10 May 2021
Naoyuki Terashita
Research & Development Group, Hitachi, Ltd.
Expanding applications [1, 2] of generative adversarial networks (GANs) makes improving the generative performance of models increasingly crucial. An effective approach to improve machine learning models is to identify training instances that “harm” the model’s performance. Recent studies [3, 4] replaced traditional manual screening of a dataset with “influence estimation.” They evaluated the harmfulness of a training instance based on how the performance is expected to change when the instance is removed from the dataset. An example of a harmful instance is a wrongly labeled instance (e.g., a “dog” image labeled as a “cat”). Influence estimation judges this “cat labeled dog image” as a harmful instance when the removal of “cat labeled dog image” is predicted to improve the performance (Figure 1)
Figure 1: Example of a harmful instance in supervised learning
Previous studies have succeeded in identifying harmful instances in supervised learning, such as a classification task. Supervised learning is normally a one-model setting, in which there is a single model and thus the absence of a training instance directly affects the model. Extending previous approaches to GANs is not an easy task because GANs are trained on two-model settings; a generator tries to generate realistic samples and a discriminator tries to correctly classify whether the samples are real or generated or real. The training instances are thus only fed into the discriminator and they “indirectly” affect the generator (Figure 2).
Figure 2: A major issue “indirect effect” of influence estimation for generative adversarial networks.
To solve this problem, we proposed a novel influence estimation method that uses the Jacobian of the gradient of the discriminator's loss with respect to the generator’s parameters (and vice versa) to trace how the absence of an instance in the discriminator’s training affects the generator. We also proposed to evaluate the harmfulness of an instance by estimating how a GAN evaluation metric is expected to improve when the instance is removed. We named this measure of the harmfulness “influence on GAN evaluation metric”.

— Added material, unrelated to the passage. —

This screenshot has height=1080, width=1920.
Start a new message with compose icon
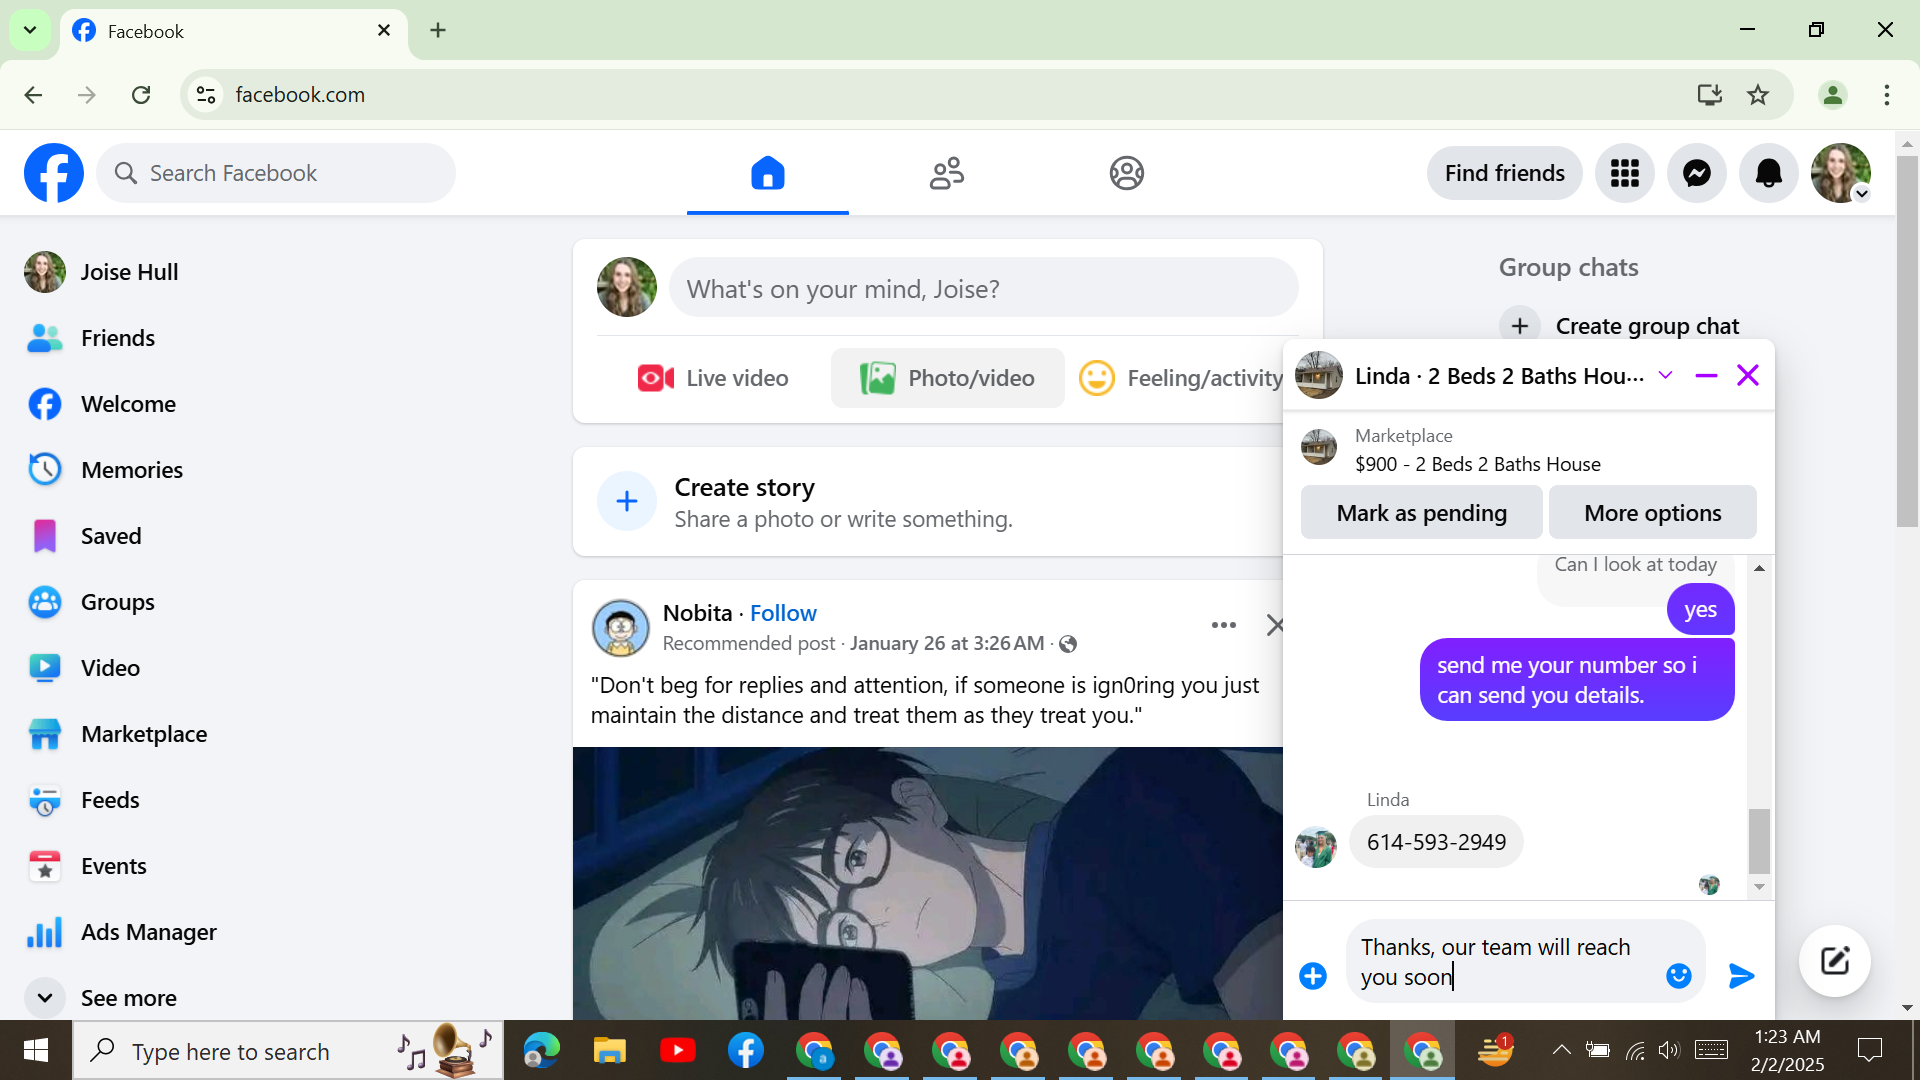(1834, 961)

The removal of suggested harmful instances based on “influence on GAN evaluation metric” was evaluated to see how it improved the performance of the generator. We tested two datasets: 2D multivariate Gaussian (2D-normal) and MNIST. Harmful instances in 2D-normal are identified based on influence on average log-likelihood (ALL). For MNIST, we estimated harmful instances based on influence on inception score (IS) [5] and Fréchet inception distance (FID) [6]. For both setups, instances were selected using baseline approaches: anomaly detection (Isolation Forest), influence on the discriminator loss (Disc. Loss), and random selection (Random). Figure 3 shows the average test GAN evaluation metrics across the repeated experiments with respect to the number of removed samples for each selection approach. For all the settings, our data cleansing approach statistically significantly improved the GAN evaluation metrics, showing higher performance compared to the baselines.
Figure 3: (a) Average log likelihood (ALL), (b) Inception score (IS), and (c) Fréchet inception distance (FID) evaluated with a test dataset and latent variables after data cleansing. The larger values for ALL and IS, and a smaller value for FID indicate better generative performance.
We also examined the characteristics of harmful instances. Overall, harmful instances were found to belong to regions from which the generator sampled too frequently compared to the true distribution (Figures 4a and 5a). Removing those instances alleviated over sampling which moved the generator distribution of 2D-Normal closer to the true distribution in Figure 4b, and the generated MNIST samples changed from the image of digit 1 to that of other digits after data cleansing (highlighted samples in Figures 5b and 5c).
Figure 4: Harmfulness of 2D-normal instances illustrated using (a) influence on ALL and (b) changes in the generator's distribution. (b) includes plots of the true distribution (True) and generator's distributions before (no removal) and after data cleansing (cleansed).
Figure 5: (a) top 36 harmful MNIST instances predicted based on influence on FID, and the test generated samples (b) before and (c) after data cleansing.
This is the first research that enables influence estimation in GANs. Our proposal has the potential to not only improve generative performance but also provide an important scope of the interpretability of the training dynamics of GANs. For more details, we encourage you to read our paper, "Influence Estimation for Generative Adversarial Networks" which was presented at The Ninth International Conference on Learning Representations (ICLR 2021) on 4 May 2021.